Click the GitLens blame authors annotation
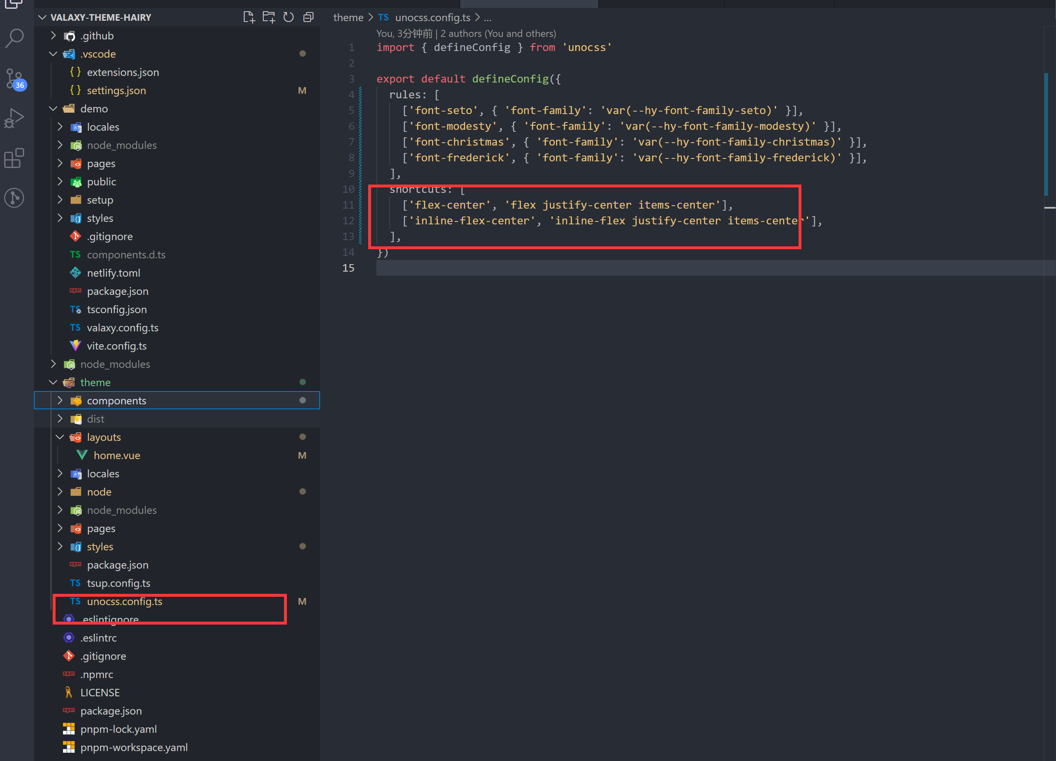1056x761 pixels. tap(466, 33)
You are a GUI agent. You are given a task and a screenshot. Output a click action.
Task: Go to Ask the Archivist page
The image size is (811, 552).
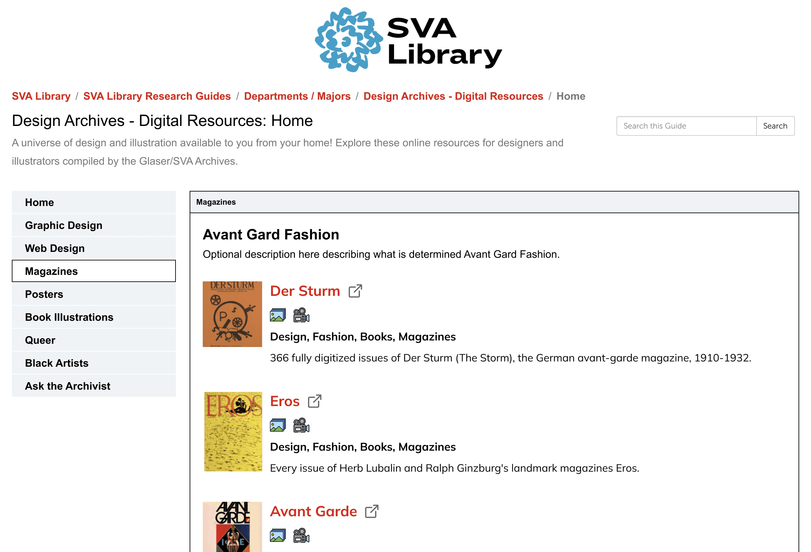point(67,386)
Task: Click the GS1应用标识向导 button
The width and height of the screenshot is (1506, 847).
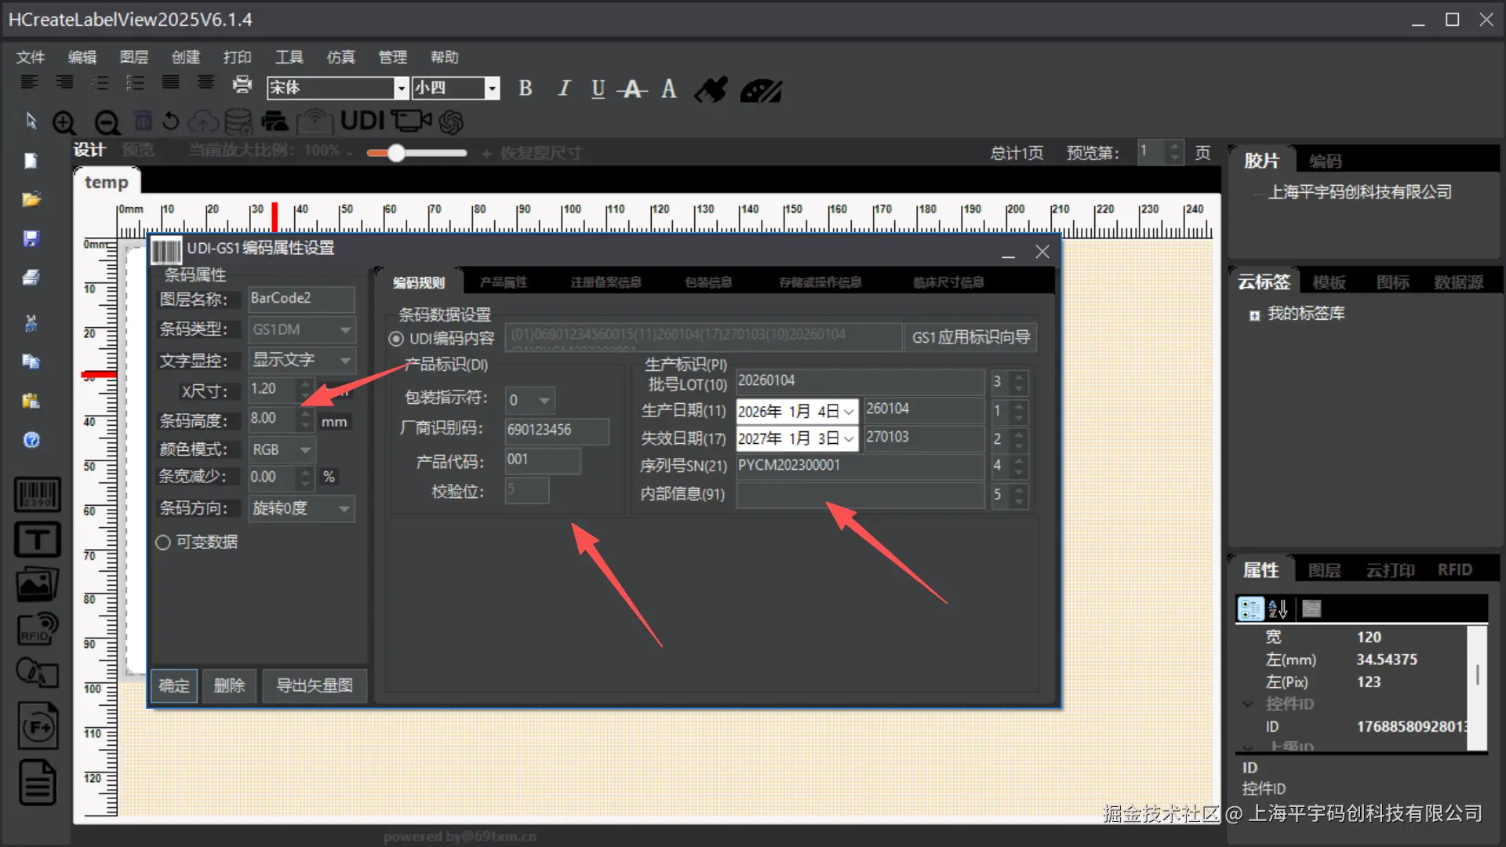Action: tap(970, 337)
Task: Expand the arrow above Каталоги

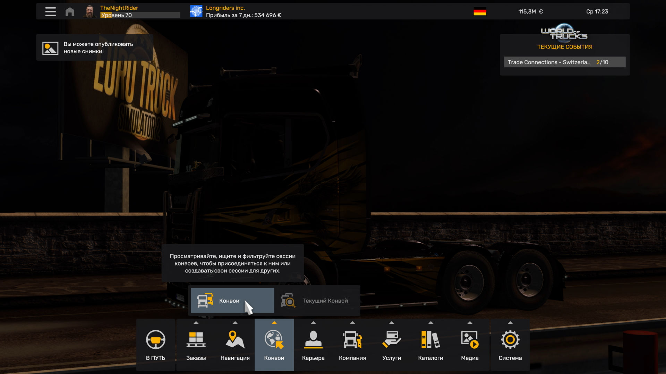Action: pyautogui.click(x=430, y=323)
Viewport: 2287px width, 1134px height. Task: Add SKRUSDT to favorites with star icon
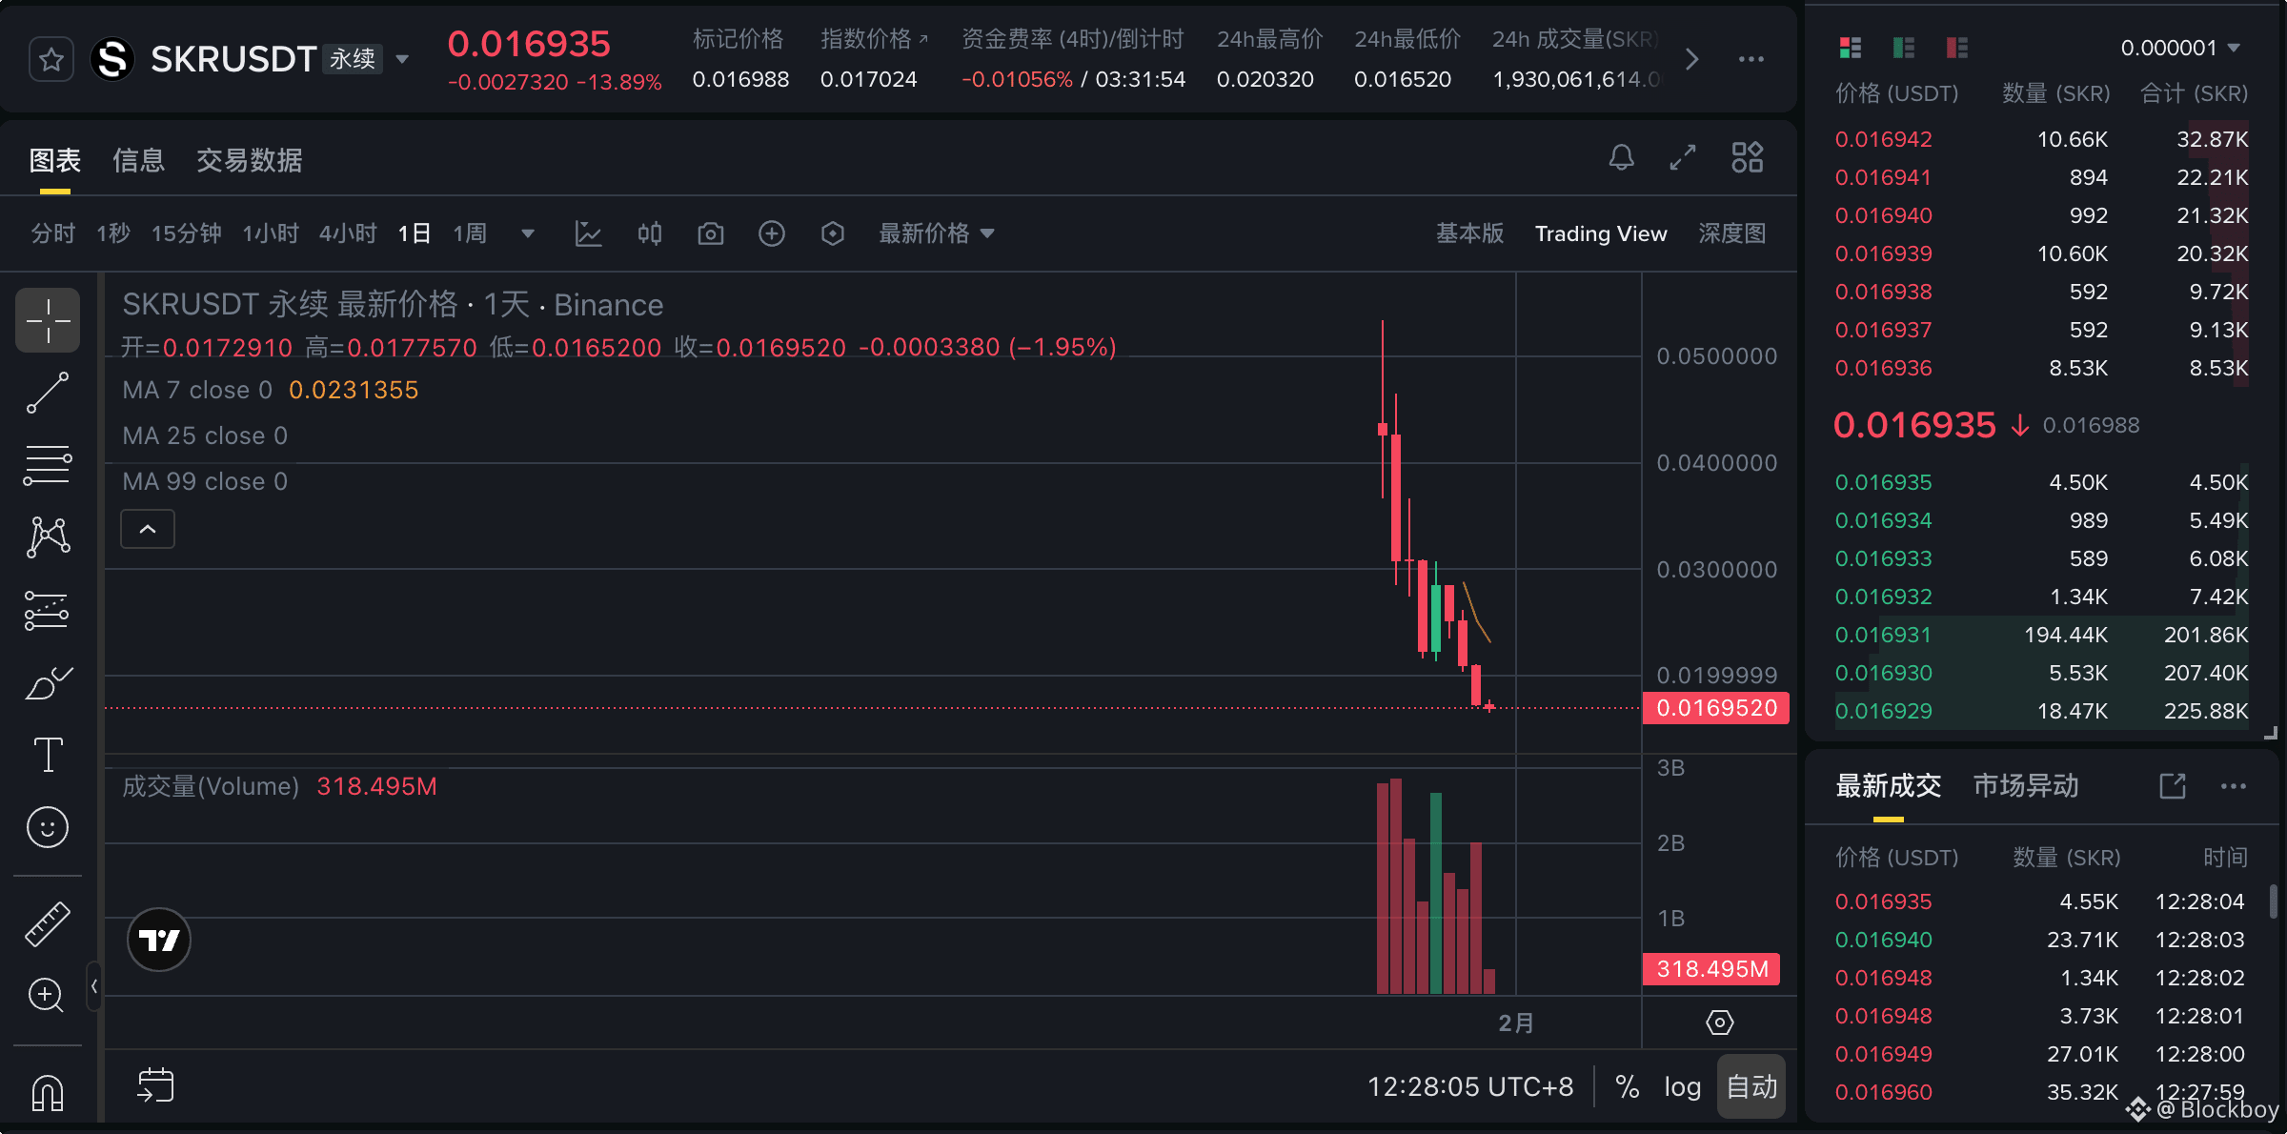(51, 60)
....................
DESCRIPTION OF THE TASK: Nothing but the lines from the line with "The width and" through the last line of the listing above should be repeated, and pictures should be left out.

RESULT FOR THIS EXERCISE:
The width and height of the screenshot is (1506, 847).
Action: tap(970, 337)
Task: Expand the arrow above Каталоги

Action: pyautogui.click(x=430, y=323)
Viewport: 2287px width, 1134px height. Task: Add SKRUSDT to favorites with star icon
(51, 60)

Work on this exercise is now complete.